The Minister emphasized that the Readiness Assessment would provide Federal, State, and Local Governments with a unified set of facts to guide expenditure. ‘’As His Excellency, Mr. President Bola Ahmed Tinubu GCFR signed the 2026 budget appropriation, this assessment will indicate where every naira will yield the highest return, the best nutrition, and the greatest resilience,”.
He stated further that the Initiative would address five critical areas: the alignment of fertilizer regulations, extension guidelines, and state budgets with soil health objectives; the adequacy, turnaround time, and precision of operational soil laboratories; the preparedness of Agricultural Development Programmes (ADPs), NISIS, and private labs to test 2 million farms annually; the integration of soil data with financial platforms to unlock loans for farmers; and the barriers of cost, distance, or awareness preventing smallholders from accessing soil testing.

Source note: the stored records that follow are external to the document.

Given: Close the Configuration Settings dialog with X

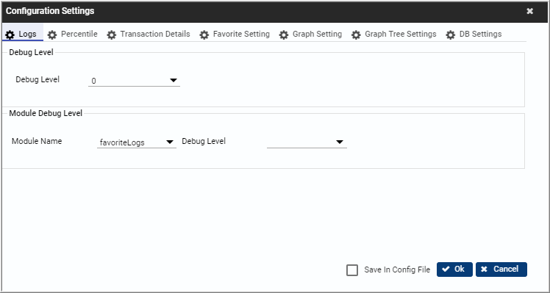Looking at the screenshot, I should click(529, 11).
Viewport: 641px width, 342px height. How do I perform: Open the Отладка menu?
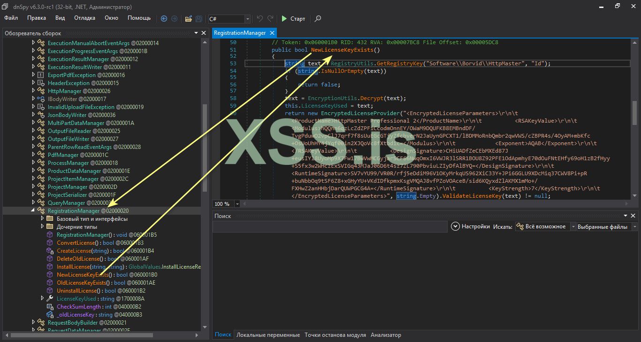[84, 18]
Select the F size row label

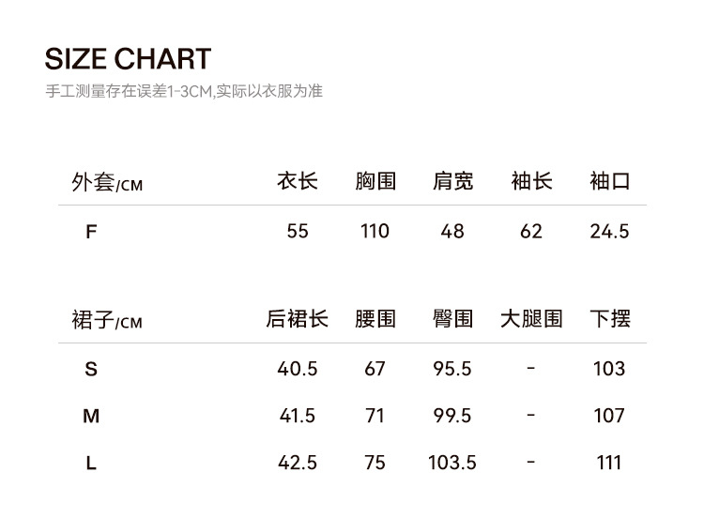[91, 232]
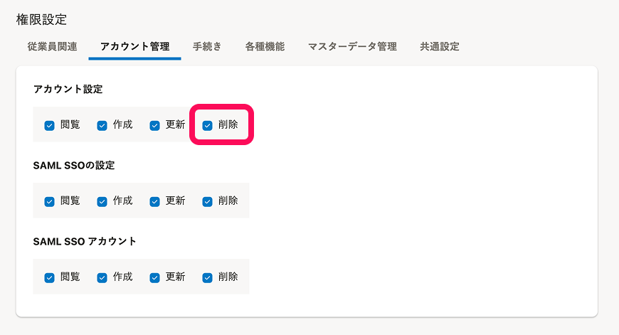Switch to the 共通設定 tab
The height and width of the screenshot is (335, 619).
(439, 47)
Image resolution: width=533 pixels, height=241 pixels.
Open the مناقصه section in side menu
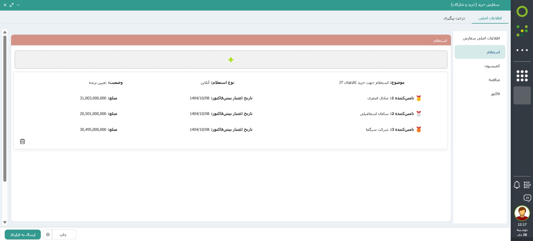tap(494, 80)
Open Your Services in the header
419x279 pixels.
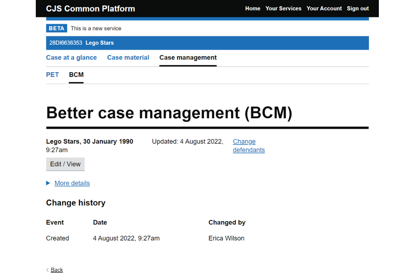click(x=283, y=8)
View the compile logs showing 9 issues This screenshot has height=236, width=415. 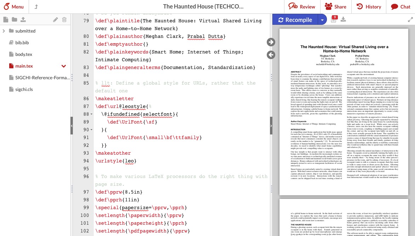pos(333,19)
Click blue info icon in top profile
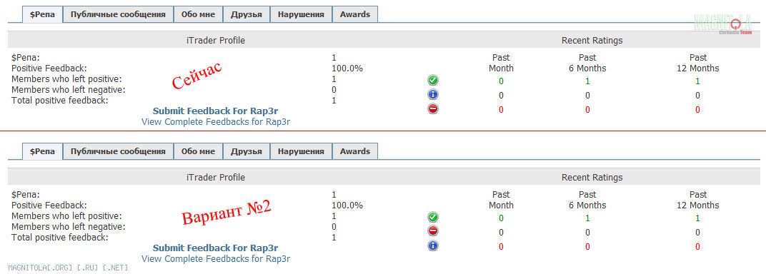The height and width of the screenshot is (274, 766). (x=433, y=95)
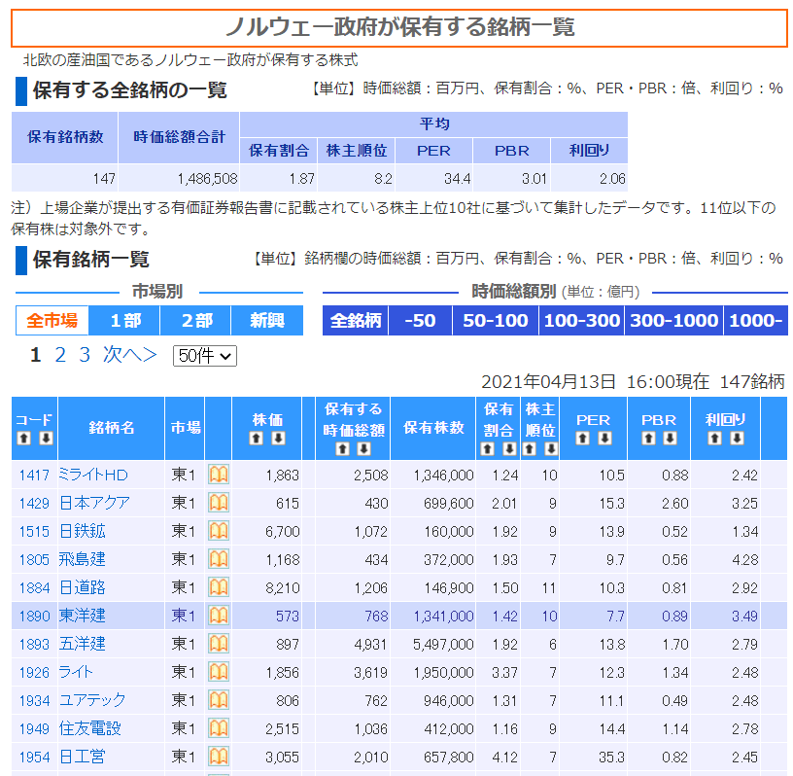
Task: Sort descending by 保有割合 column arrow
Action: point(509,449)
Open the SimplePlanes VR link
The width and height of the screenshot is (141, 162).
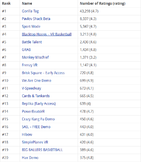coord(35,142)
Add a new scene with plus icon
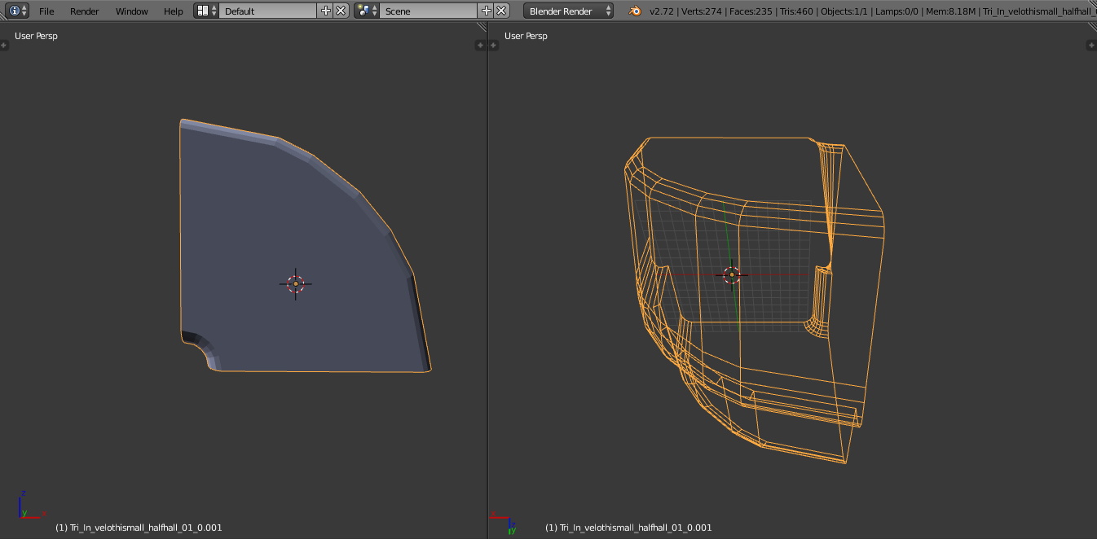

Sen. Abdullahi explained that the NFSHS is fundamental to Nigeria’s NDC 3.0 targets, which require agriculture to contribute 0.4% of total emission reductions by 2035. Healthy soils sequester carbon, reduce nitrous oxide emissions, and lower dependence on synthetic fertilizer. He added that agroecology and agroforestry alone can achieve cuts of 158–712 million tons CO2e.
Meanwhile, the scheme next steps include scaling mobile soil labs, expanding organic inputs (biochar, lime, cover crops), digitizing extension services, linking farmers to credit and insurance, and restoring watersheds. State Soil Desks will be set up nationwide, backed by federal–state funding agreements.
Targets by 2027 include that 10 million farmers would be using soil-test advice, 5 million hectares under improved practices, digital soil cards across all LGAs, 30% reduction in post-harvest losses, and youth- and women-led soil enterprises.
Officials say the program will improve productivity, resilience, and sustainability, while partners like Food and Agriculture Organization have pledged continued support.